» **EXERCISE**: Which lines below contain the word "computer"? Copy each of them.

» **GIVEN RECORDS**:
● ● ● ● ●
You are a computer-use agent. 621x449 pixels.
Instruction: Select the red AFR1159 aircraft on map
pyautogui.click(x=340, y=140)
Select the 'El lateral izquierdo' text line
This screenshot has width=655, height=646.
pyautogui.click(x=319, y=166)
● ● ● ● ●
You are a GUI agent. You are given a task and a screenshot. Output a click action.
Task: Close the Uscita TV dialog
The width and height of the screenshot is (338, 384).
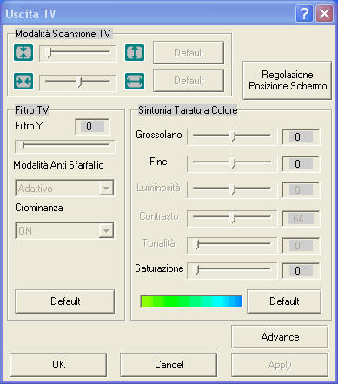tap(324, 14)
● ● ● ● ●
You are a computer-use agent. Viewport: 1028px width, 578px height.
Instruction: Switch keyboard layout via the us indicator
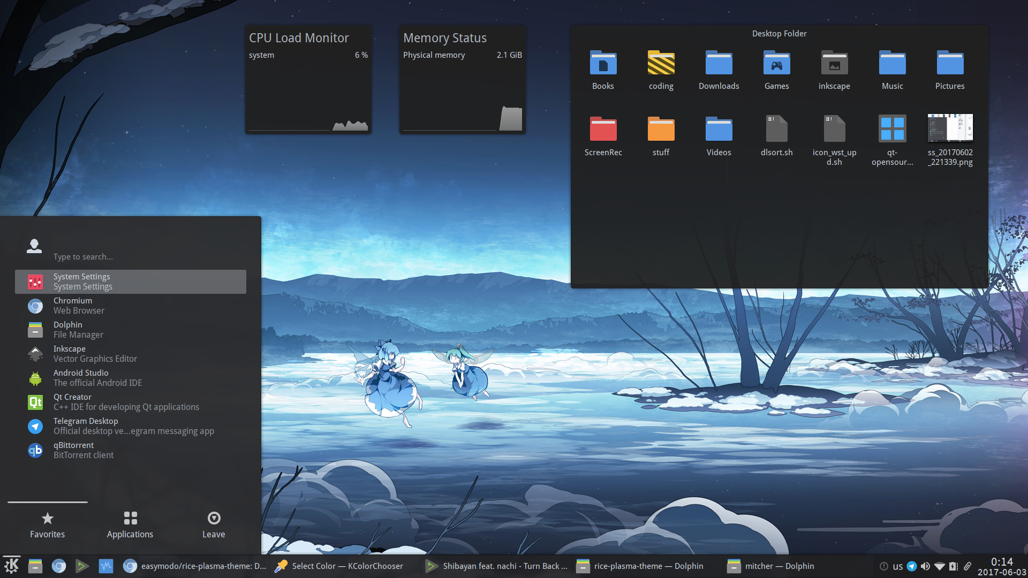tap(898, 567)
● ● ● ● ●
» **RESPONSE TO THIS TASK**:
You are a computer-use agent. 621x449 pixels.
You are a computer-use agent. Viewport: 1028px width, 578px height.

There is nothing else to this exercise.